The Don Streets, the Pardey’s and other cruisers from past generations demonstrated the way to experience recreational cruising in the same way as Petey did for cargo ships. But times move on, while technology lays its heavy hand on everyone. Bradley Cooper sang “maybe it’s time to let the old ways die”. In other words, the vibe of the old sailing salts have faded into the foiling aerodynamics of air-conditioned multihulls linked permanently to the AI of the future. If Jimmy Buffet was 200 years too late to be a pirate, maybe I was born too early for the modern species of cruisers.

And that explains why we chose a William Garden designed cruising boat. The 1970’s were the heyday of those “leaky teaky” full keel, heavy, bowsprited Formosa’s, Vagabonds, CT’s that evoke a bygone era (or was it error?). I fell in love with them when I was working for a steamship line that carried them from Taiwan and unloaded them in Hoboken NJ. Maybe it was before that. Remember the old TV show, “Adventures in Paradise”? That starred (for me), a John Alden designed schooner in the South Pacific. The boat was, an 82’ wooden boat but was one of five that the film company used, including a 102’ steel hulled “Tiki III” for filming. No matter. Who wouldn’t want to live on a boat like that? At the time, most of my friends.
In any case, years later Kalunamoo, that William Garden design ketch, became our home. It is as outdated as baggywrinkle and red lead paint. Fatty Goodlander once described these type of boats as being intentionally made as heavy as a steam roller and that they sailed almost as well. I’m insulted! I know we sail faster than a steam roller, but sometimes I wonder about those sea turtles gaining on us.
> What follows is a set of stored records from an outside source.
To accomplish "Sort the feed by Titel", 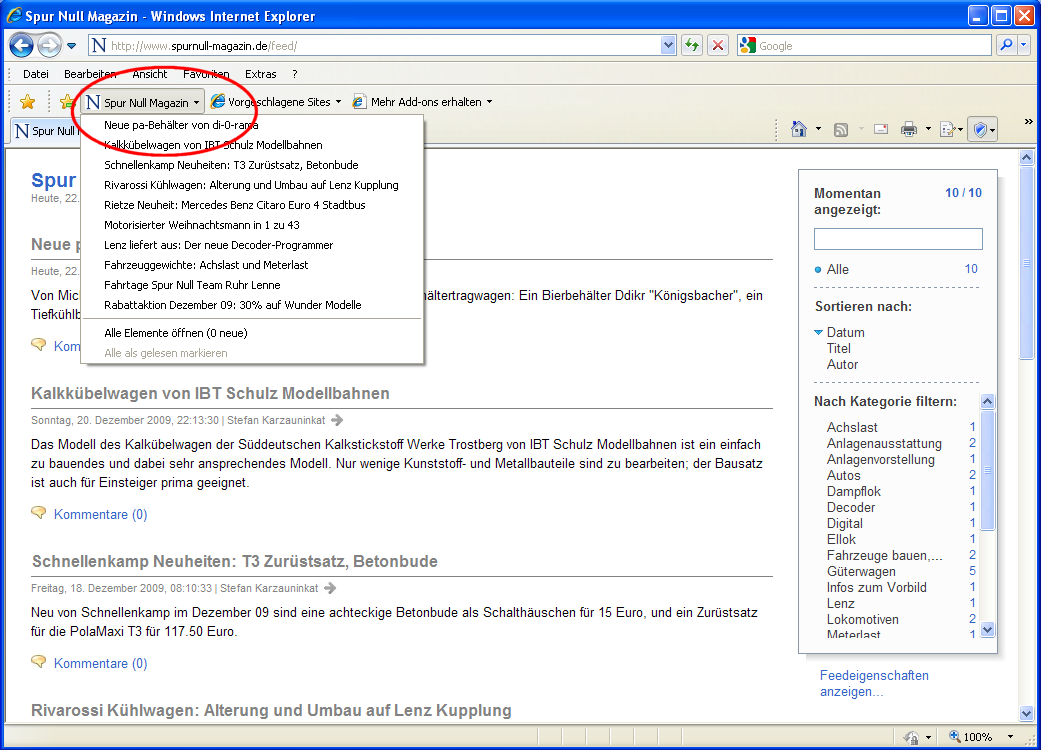I will (x=838, y=349).
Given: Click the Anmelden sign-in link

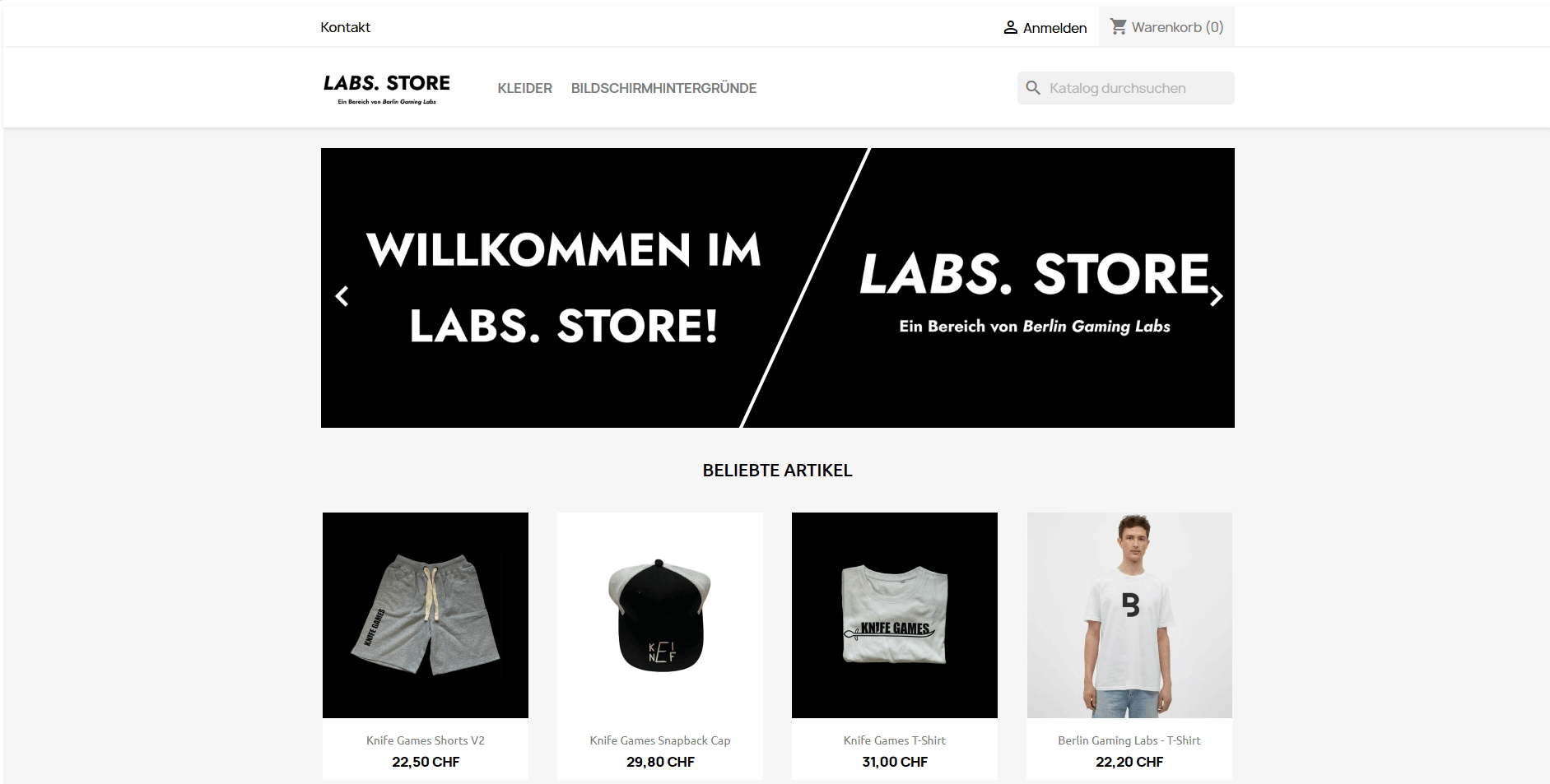Looking at the screenshot, I should (x=1054, y=28).
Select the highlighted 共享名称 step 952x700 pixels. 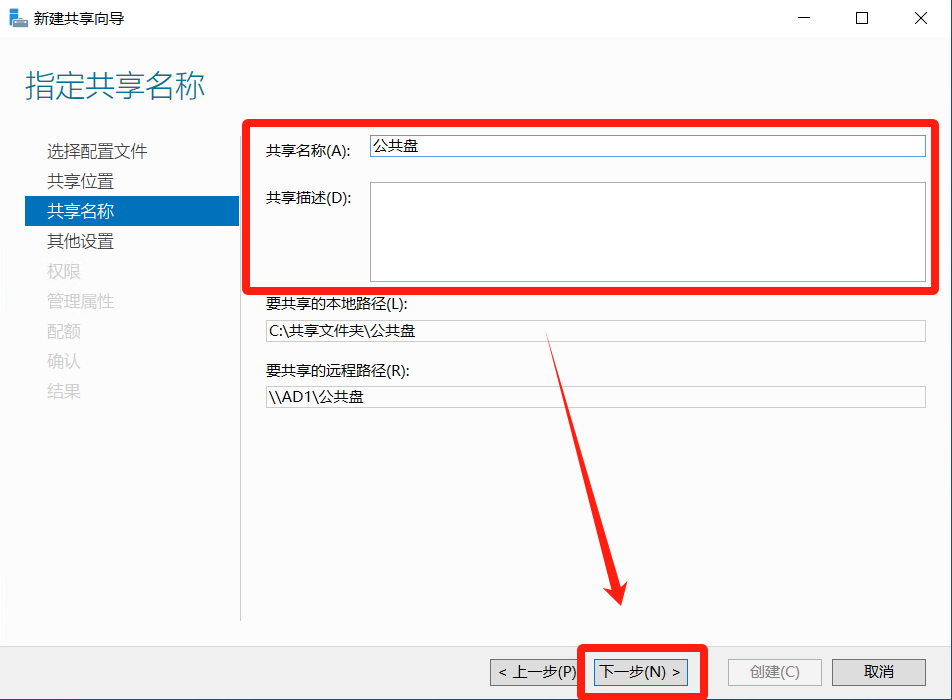[x=80, y=211]
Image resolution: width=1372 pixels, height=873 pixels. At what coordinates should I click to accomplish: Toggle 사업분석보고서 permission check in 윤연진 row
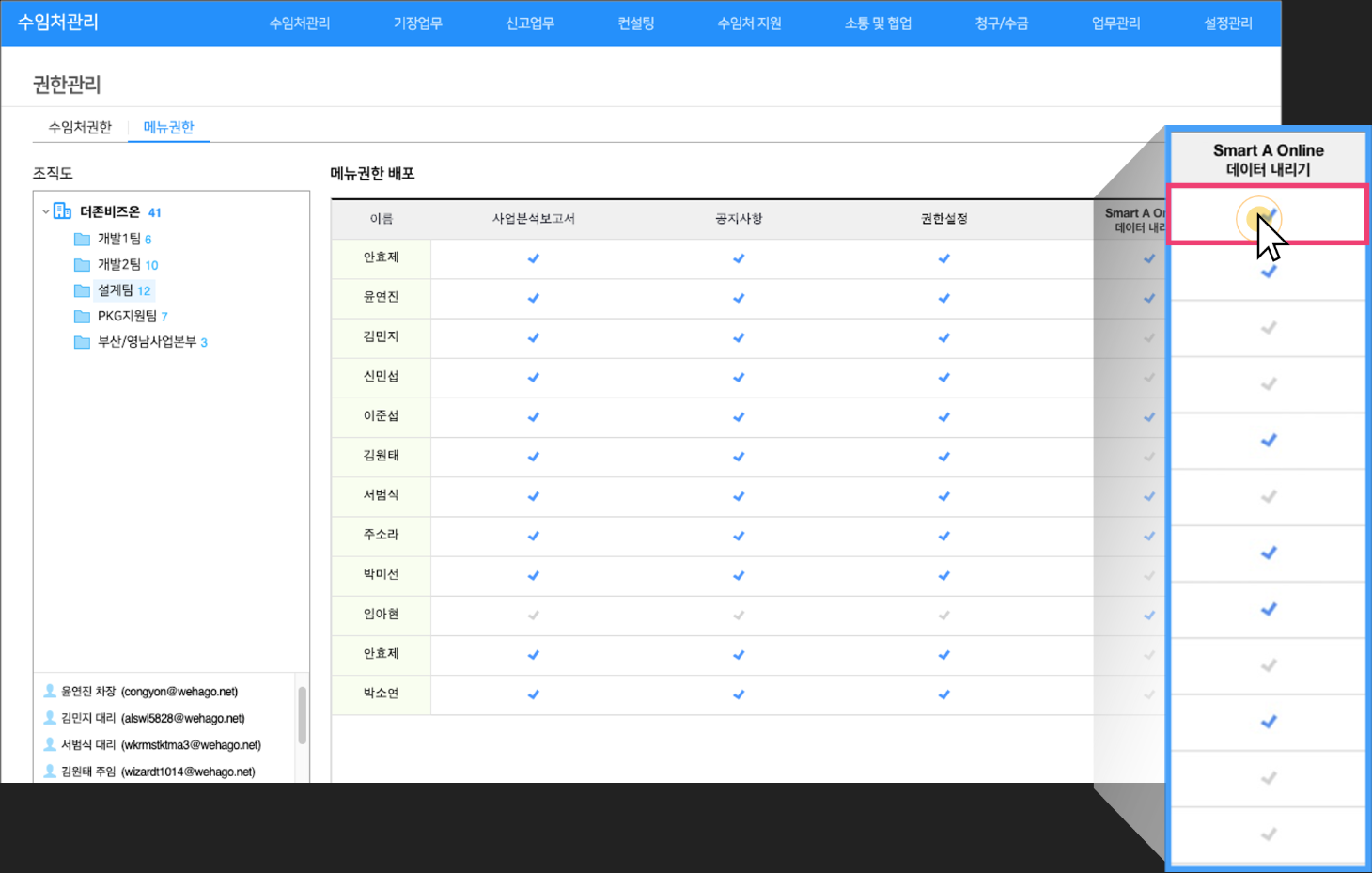pos(533,298)
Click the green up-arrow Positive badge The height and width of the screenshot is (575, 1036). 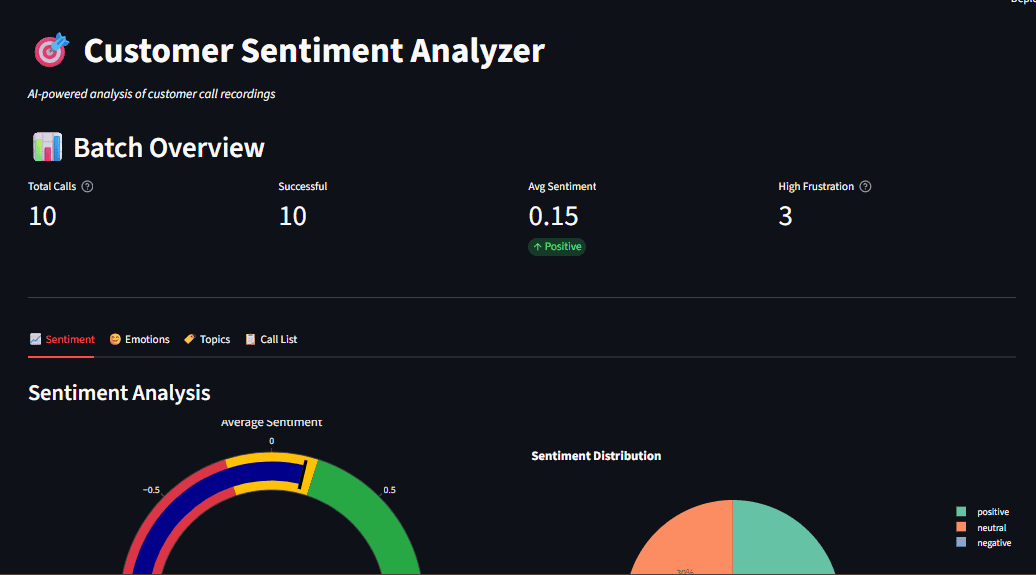(x=557, y=247)
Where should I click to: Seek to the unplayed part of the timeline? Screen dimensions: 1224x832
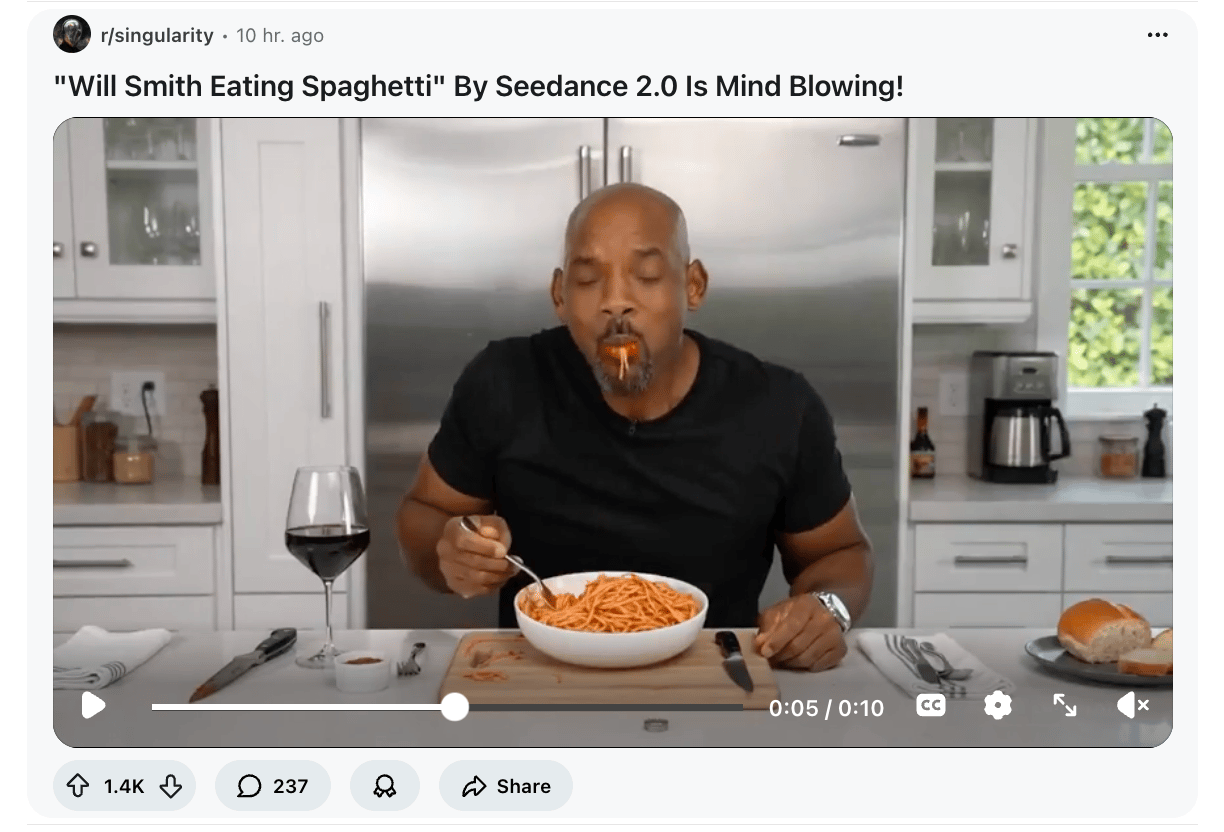click(605, 707)
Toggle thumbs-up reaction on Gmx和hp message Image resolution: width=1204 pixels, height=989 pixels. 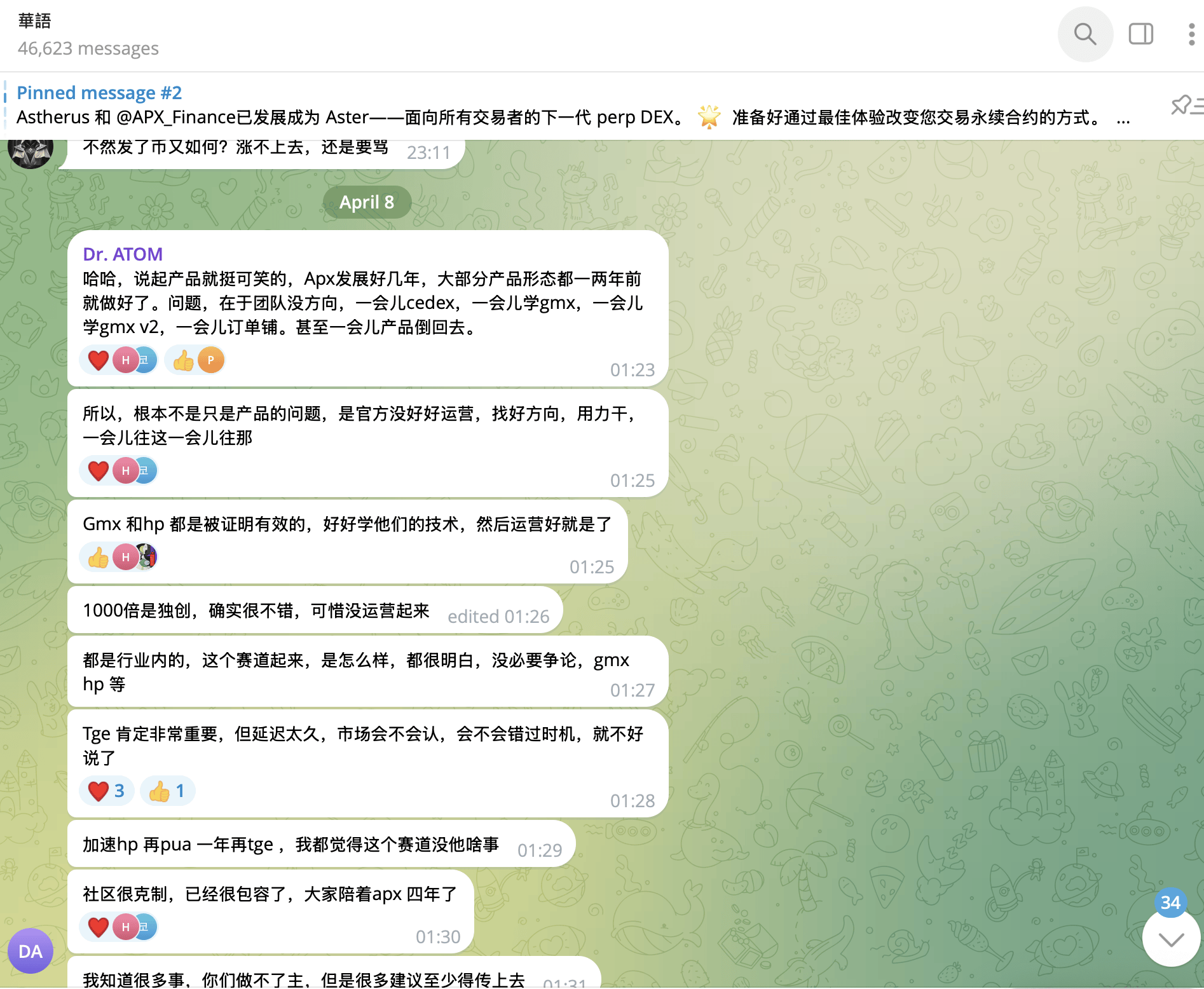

But the point, of all this, is the vibe of the cruisers, we have been meeting lately. Each year they seem younger, more energetic, (just wait till you get old!) and have watercraft that sort of looks like a boat. Many are actually still “working”. Having direct internet access anywhere, including in the middle of the ocean, “work from home” becomes a very broad description of what they are doing. Mostly, however, their future plans don’t include maintaining this lifestyle for more than a few years, or until they can sell their craft at cost. Yes, the vibe is different, can’t say for better or worse. I hope these cruisers, many off to round the world voyages, have the gravitas demanded by the ocean. That is one thing that does not change. I wish them safe voyages.
As my old instructor Petey would say, “Those &#!#*! swabs couldn’t &#!#*!% tie their &#!#*!% boots right even if &#!#*!% &#!#*!% himself came down from &#!#*!% heaven to &#!#*!% help them. Well, who really knows? Maybe the Ocean.